EXERCISE INPUTS Block Start

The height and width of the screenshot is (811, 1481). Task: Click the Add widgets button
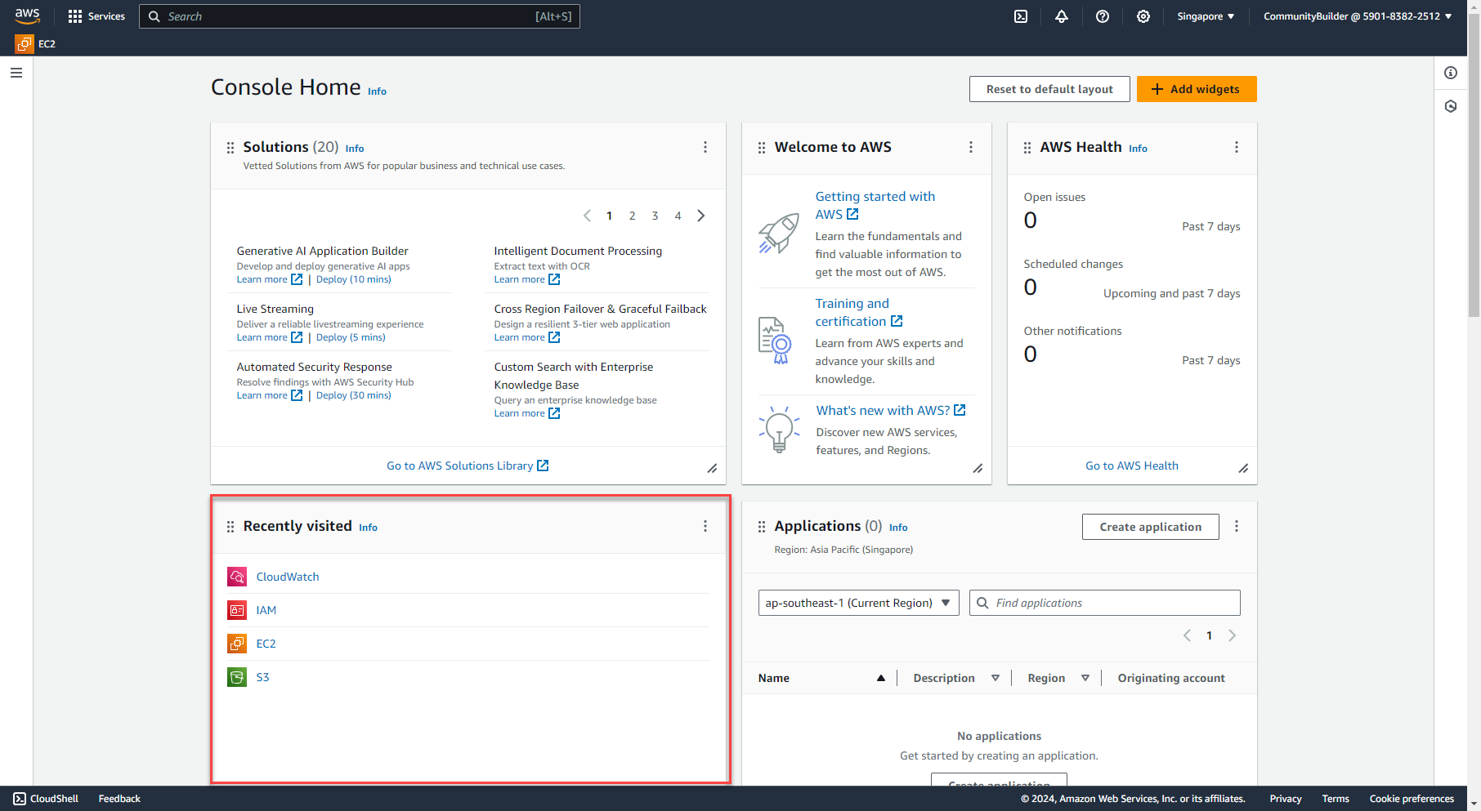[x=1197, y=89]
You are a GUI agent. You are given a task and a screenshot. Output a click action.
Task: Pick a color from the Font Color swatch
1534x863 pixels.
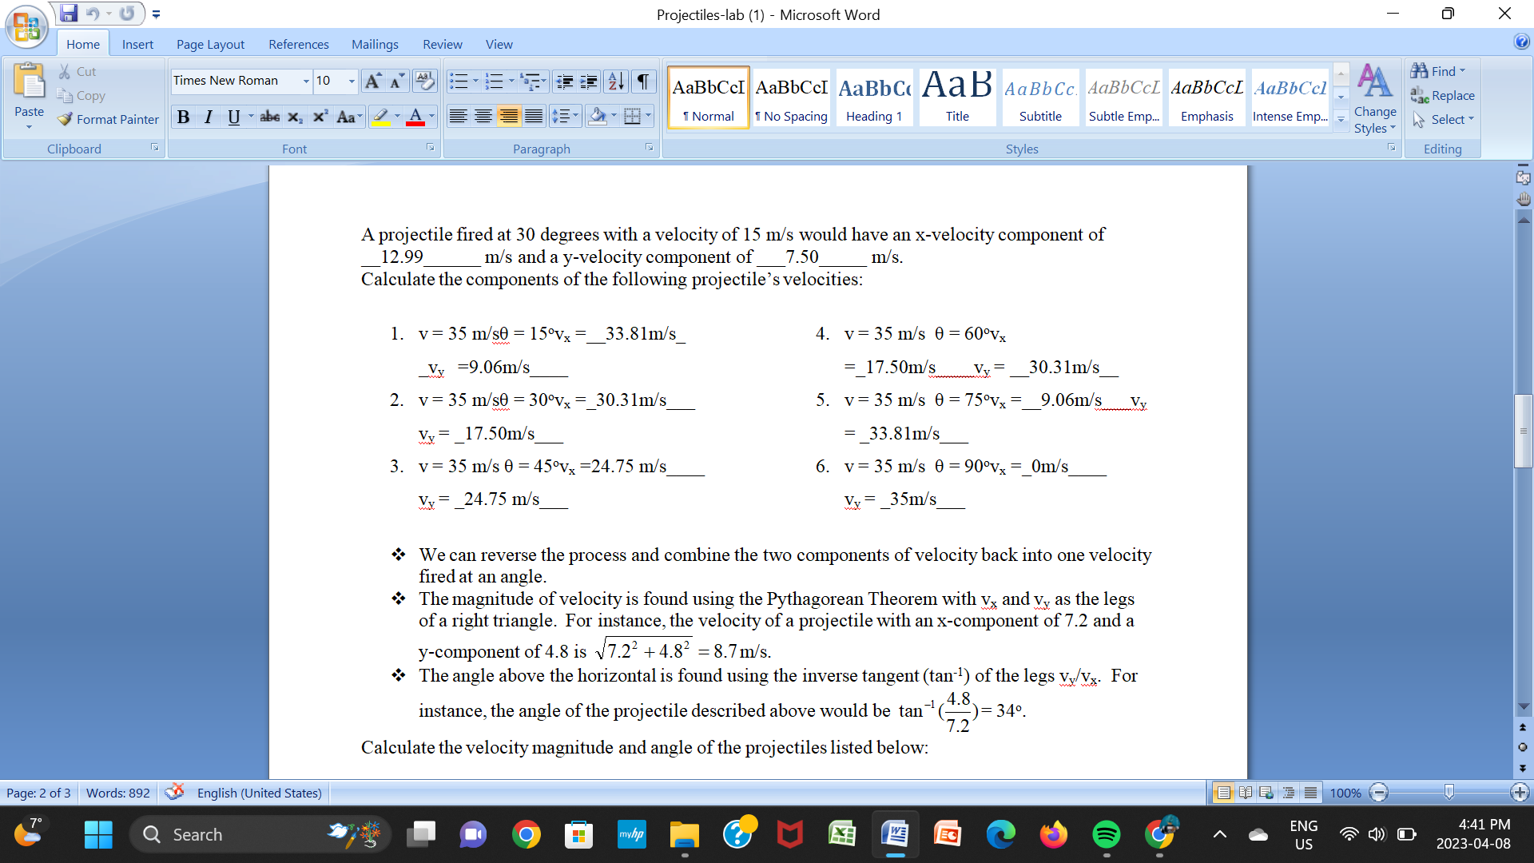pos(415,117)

EXERCISE INPUTS Block End

▶ [WHAT THE TASK REQUIRES]: Word for word, return the records shown above without their pictures.

▶ [PROBLEM SOLUTION]:
The height and width of the screenshot is (811, 1481). Task: Click the Add widgets button
[x=1197, y=89]
You are a GUI agent. You are given a task and a screenshot. Output a click action.
Task: Pick a color from the Font Color swatch
1534x863 pixels.
pos(415,117)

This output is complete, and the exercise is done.